As the beginning of the new school year approaches, many of our departments are making plans in the event that the GTFs go out on strike. The officers of United Academics and the union office have been fielding questions about the rights and responsibilities we have as faculty members and unionists. Below is our best advice at this time.
1. You can be an active participant in the discussions around a possible strike by the GTFF. One way to do that is by asking questions, “What are the GTFs bargaining over?” “What are the barriers to settling bargaining?” “What has the administration done to settle bargaining?” “How long would a strike last?” These questions are important because they can start conversations in your department about the issues the GTFs are bargaining over. They can also test to see how (or if) the administration is communicating to supervisors about the issues in bargaining, and they may also notify the administration that faculty want a fair settlement.
- The University of Oregon estimates that it costs a graduate student $1591.33 a month to attend the UO. The majority of GTFs earn well below that figure. Many do not earn enough to cover the UO’s estimated cost for food and rent. The GTFF proposal would begin the work of closing this gap, reducing GTF reliance on loans.
- GTFs currently do not have any paid leave. Having to deal with even a short-term illness or disability that prevents a GTF from being at work means that GTFs risk losing both their jobs and graduate careers. Our GTFs work 1/3 of the instructional FTE on campus. A quality education can only be provided by instructors that are healthy.
- Our departments and programs need to recruit and retain high-quality graduate students if we are to maintain our AAU ranking. Increasing salary and job security will help us recruit and retain the best students for our graduate programs.
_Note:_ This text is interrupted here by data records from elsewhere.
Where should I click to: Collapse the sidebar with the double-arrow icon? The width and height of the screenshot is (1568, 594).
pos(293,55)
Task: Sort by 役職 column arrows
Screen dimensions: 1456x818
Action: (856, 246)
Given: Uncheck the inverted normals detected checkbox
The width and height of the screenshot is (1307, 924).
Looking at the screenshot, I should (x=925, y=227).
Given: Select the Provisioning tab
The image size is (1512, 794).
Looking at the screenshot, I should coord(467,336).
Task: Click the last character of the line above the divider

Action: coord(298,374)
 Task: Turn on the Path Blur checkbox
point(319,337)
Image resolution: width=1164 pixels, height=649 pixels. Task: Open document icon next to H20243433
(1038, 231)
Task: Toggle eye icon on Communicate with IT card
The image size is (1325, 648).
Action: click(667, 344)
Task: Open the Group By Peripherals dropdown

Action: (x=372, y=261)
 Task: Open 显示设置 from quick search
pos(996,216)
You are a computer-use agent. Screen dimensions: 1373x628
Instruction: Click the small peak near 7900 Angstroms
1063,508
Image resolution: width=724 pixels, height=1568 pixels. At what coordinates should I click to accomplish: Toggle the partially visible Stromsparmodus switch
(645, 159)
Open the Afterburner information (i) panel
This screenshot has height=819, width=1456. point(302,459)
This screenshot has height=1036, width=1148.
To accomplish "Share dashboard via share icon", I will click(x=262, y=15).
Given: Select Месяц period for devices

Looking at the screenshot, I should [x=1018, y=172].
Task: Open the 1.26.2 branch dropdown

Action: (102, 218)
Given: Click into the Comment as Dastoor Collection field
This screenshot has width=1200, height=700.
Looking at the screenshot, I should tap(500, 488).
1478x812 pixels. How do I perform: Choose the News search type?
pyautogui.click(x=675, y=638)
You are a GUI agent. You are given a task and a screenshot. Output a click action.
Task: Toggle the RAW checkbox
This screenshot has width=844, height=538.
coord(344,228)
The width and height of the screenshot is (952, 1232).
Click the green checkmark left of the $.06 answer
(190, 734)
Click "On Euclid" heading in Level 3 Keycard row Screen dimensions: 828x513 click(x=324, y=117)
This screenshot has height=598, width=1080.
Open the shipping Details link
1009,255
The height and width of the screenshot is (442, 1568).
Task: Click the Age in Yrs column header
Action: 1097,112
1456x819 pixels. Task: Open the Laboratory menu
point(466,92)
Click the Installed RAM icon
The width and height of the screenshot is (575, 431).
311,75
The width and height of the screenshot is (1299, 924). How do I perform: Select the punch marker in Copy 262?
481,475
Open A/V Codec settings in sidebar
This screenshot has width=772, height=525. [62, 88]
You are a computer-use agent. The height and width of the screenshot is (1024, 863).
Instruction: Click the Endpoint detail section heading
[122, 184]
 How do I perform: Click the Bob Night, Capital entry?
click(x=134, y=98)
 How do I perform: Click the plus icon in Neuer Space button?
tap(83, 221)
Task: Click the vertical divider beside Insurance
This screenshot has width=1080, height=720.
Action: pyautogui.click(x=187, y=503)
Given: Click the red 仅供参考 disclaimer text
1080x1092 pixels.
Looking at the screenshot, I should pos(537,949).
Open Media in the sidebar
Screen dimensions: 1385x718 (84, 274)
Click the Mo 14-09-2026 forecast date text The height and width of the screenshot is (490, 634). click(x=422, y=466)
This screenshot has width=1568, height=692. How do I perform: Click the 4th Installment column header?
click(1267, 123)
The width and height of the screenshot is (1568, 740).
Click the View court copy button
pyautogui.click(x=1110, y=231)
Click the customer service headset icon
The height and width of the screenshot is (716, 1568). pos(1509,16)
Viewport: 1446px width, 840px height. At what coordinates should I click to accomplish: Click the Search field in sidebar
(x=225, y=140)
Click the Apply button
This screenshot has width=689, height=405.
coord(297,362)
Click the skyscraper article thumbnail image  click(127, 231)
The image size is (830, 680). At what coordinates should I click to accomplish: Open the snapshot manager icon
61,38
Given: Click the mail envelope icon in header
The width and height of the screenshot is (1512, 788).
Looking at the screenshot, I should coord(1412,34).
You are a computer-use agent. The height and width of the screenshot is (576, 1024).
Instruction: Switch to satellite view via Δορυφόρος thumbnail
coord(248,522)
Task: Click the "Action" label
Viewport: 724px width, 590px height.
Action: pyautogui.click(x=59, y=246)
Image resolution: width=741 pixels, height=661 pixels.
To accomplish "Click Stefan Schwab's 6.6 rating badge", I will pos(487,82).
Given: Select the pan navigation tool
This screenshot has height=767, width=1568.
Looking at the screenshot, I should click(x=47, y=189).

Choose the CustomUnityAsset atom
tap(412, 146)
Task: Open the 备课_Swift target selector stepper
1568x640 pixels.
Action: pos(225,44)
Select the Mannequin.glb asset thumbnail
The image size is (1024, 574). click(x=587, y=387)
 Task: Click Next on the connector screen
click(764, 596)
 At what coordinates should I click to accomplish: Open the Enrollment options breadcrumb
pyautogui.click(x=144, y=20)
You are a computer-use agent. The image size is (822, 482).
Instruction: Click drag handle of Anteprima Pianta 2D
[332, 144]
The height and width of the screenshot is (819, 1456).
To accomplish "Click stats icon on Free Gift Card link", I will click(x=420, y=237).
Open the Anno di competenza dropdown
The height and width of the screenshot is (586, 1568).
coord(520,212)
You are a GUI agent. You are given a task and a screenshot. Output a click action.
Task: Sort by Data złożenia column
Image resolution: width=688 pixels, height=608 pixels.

2. In the event that GTFs actually go out on strike or that the administration is putting pressure on faculty to commit to replace striking GTFs, our Collective Bargaining Agreement says that any work that faculty do to replace striking workers “shall be considered an overload assignment.” (See Article 40, Page 74). Our Collective Bargaining Agreement also says that “No bargaining unit faculty member may be disciplined or terminated for refusing an overload assignment.” (See Article 17, Section 9, Page 23) We believe that faculty have every right to refuse to do the work of a striking GTF. We are, however, aware that not all faculty feel 100% secure in refusing to do what administrators and colleagues ask them to do. If you do not want to replace a striking GTF, but also do not want to outright refuse, you can honestly answer, “I would prefer not to.” In most situations, units will be looking to replace very few workers and we believe that most units will only be looking for volunteers. If, however, you are being pressured to agree to cover for a GTF in the event of a strike, please contact our office so we can provide you with direct advice that makes sense for your individual situation. email@example.com, 541-636-4714
3. In the state of Oregon, the legal process for public employees to go out on strike is a long one. If either the UO or the GTFF side officially declares “impasse” – that they cannot and probably will not agree – there will be at least 47 days off cooling off before there can be a strike or a lockout. If an impasse is declared and we get a better sense of the timeline, we will share follow up advice about your legal rights regarding picket lines, solidarity actions, and coordinated job actions. We hope that the two sides can come to agreement and that such an email will not be necessary, but we will endeavor to keep you informed if things do not go well.